9 thoughts on “002: T = Testing — A Boring Topic with Exciting Implications

  1. Another great talk on a topic not always fully appreciated by therapists.
    A question: do most therapists really get such low empathy scores when they first start using the empathy questionnaire? Such scores could be quite deflating, and possibly lead to discouraging negative cognitions for a therapist, especially if he or she has been practicing for years thinking that he or she has good empathy skills! This being said, if he or she gets over the initial shock and persists in this practice, one can hope that empathy scores will improve over time…

    • Thanks so much Chris! Yes, most therapists will get failing grades initially when they first start using the empathy questionnaire, and it can be very upsetting, especially if your ego is involved. This is a case were therapists need to work on their own negative thoughts on their own Daily Mood Log, in addition to working to improve their empathy skills. If the therapist persists with the tools, and get some training, then you can get superb scores from the vast majority of patients within a few weeks. One way to do that is to join of the weekly online TEAM-CBT training groups. A list of times and contact persons can be found on my website. But it is shocking and deflating for therapists to learn that they cannot acknowledge patients’ feelings in an accurate or skillful way. But this is reality, this is how it actually is! And if the therapist has courage and a huge determination to improve, then great things can be done! Please keep listening and posting your terrific comments and questions, Chris! All the best, david

  2. Dr. Burns, I am curious about the reliability and validity percentage for Beck Inventory. Articles state it is within 80s%, but you said 65% and below.

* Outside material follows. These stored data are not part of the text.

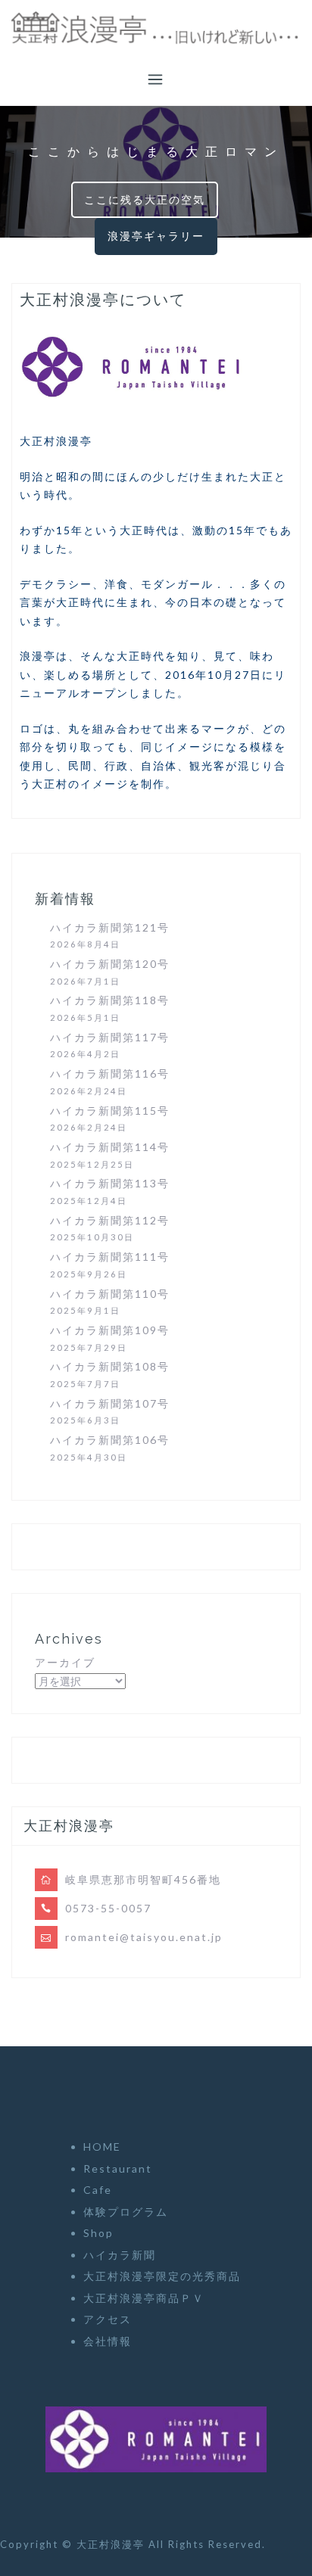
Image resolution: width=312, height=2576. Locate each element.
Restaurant (117, 2168)
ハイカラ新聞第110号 (110, 1293)
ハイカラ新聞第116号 (110, 1073)
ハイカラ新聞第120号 (110, 963)
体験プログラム (125, 2211)
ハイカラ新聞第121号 (110, 927)
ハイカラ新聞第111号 (110, 1256)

    • Thanks, sadly I do not get many statistical questions, but that’s an area I really enjoy. The “reliability” of a scale is defined as the correlation of the total scale score with the “factor” or concept that drives the scale. In other words, if you are looking at the reliability of any depression scale, like the Beck Depression Inventory (BDI), you would look at the correlation between the total score, and the concept of “pure depression” which has no errors of measurement, the Platonic “pure concept,” so to speak. You can actually make this calculation using something called “structural equation modeling,” a fairly advanced statistical method.

      The correlation between the scores on the BDI and the Depression Factor is generally reported around .78, which is close to .8. The shared variance, or “accuracy,” is the square of the correlation, or around 64% or less. This means that roughly one third of the points on the test do not reflect depression, but other variables, along with errors of measurement. To me, that’s not very good, and that’s why I created the three Burns depression tests, plus many other tests for anxiety, anger, relationship problems, therapeutic empathy, and many more variables of interest to therapists.

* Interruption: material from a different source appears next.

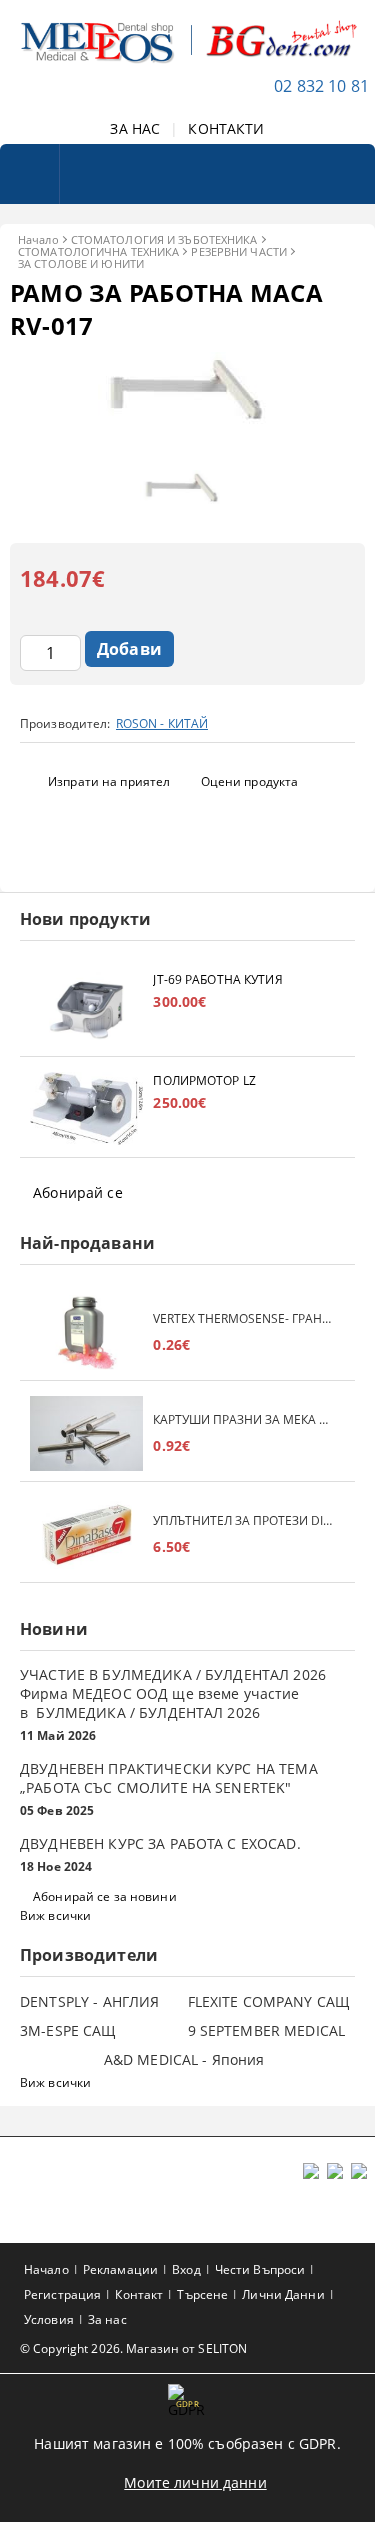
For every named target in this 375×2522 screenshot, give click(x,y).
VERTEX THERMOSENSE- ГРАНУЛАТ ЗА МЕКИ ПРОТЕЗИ (244, 1318)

      The reliability on the scales I have created are typically between .90 and .98, much higher than the Beck test. In addition, I try to create scales that are short and user friendly. These scales have revolutionized the practice of psychotherapy and are a cornerstone of what we call TEAM-CBT. Hope this helps. Thanks!

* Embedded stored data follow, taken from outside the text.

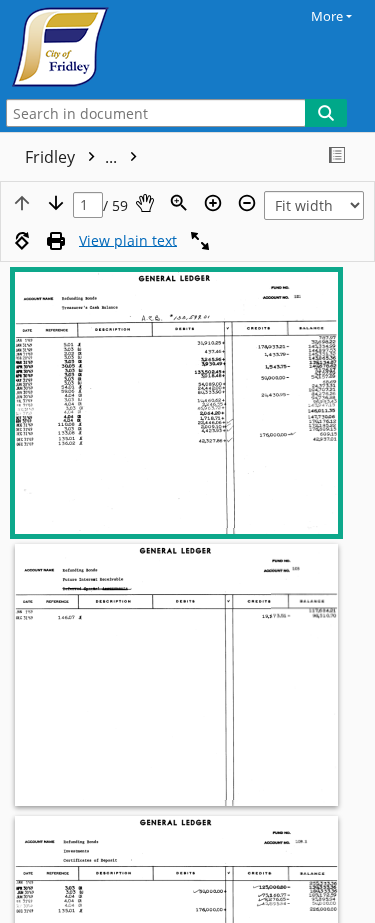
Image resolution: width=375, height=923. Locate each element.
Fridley (73, 157)
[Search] (326, 113)
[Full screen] (200, 241)
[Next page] (56, 203)
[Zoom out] (247, 203)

      • Thank you for your reply, Dr. Burns!
        Once i am in my internship, i will certainly give it a try to your scales! They are available on your website, correct?

    • They are not free, but if you purchase a Therapist’s Toolkit your are licensed to use them free of charge for your entire career. You can find order forms for the Toolkit on my website. All the best, David

  3. Thanks so much for your great work.
    I have just one question : could you please give the reference of the article you mention where you found a very low correlation between patient and clinicians rating?

    • Thanks, Remy, I did not publish it, was just curious as I had the data for analysis. I did publish the original study on Willingness and recovery from depression, and this is the reference, along with a similar study on poor congruence between patient and therapist perceptions of the therapeutic alliance, with I think the exact findings I observed, and similar methodology. David
      Burns, D., Westra, H., Trockel, M., & Fisher, A. (2012) Motivation and Changes in Depression. Cognitive Therapy and Research DOI 10.1007/s10608-012-9458-3 Published online 22 April 2012
      Hatcher, R. L., Barends, A., Hansell, J. & Gutfreund, M.J. (1995). Patients’ and therapists’ shared and unique views of the therapeutic alliance: An investigation using confirmatory factory analysis in a nested design. Journal of Consulting and Clinical Psychology, 63(4), 636 – 643.

  4. HI David, I’m going back to listen to some podcasts. I love your books as you know and I also loved Change Your Brain Change Your Life by DR. Daniel Amen. Are you familiar with his work? He says he treats people by doing PET (?) Scans and seeing where the brain is under/over active or damaged. It’s confusing that so many mental health professionals have such different views of how to treat mental health.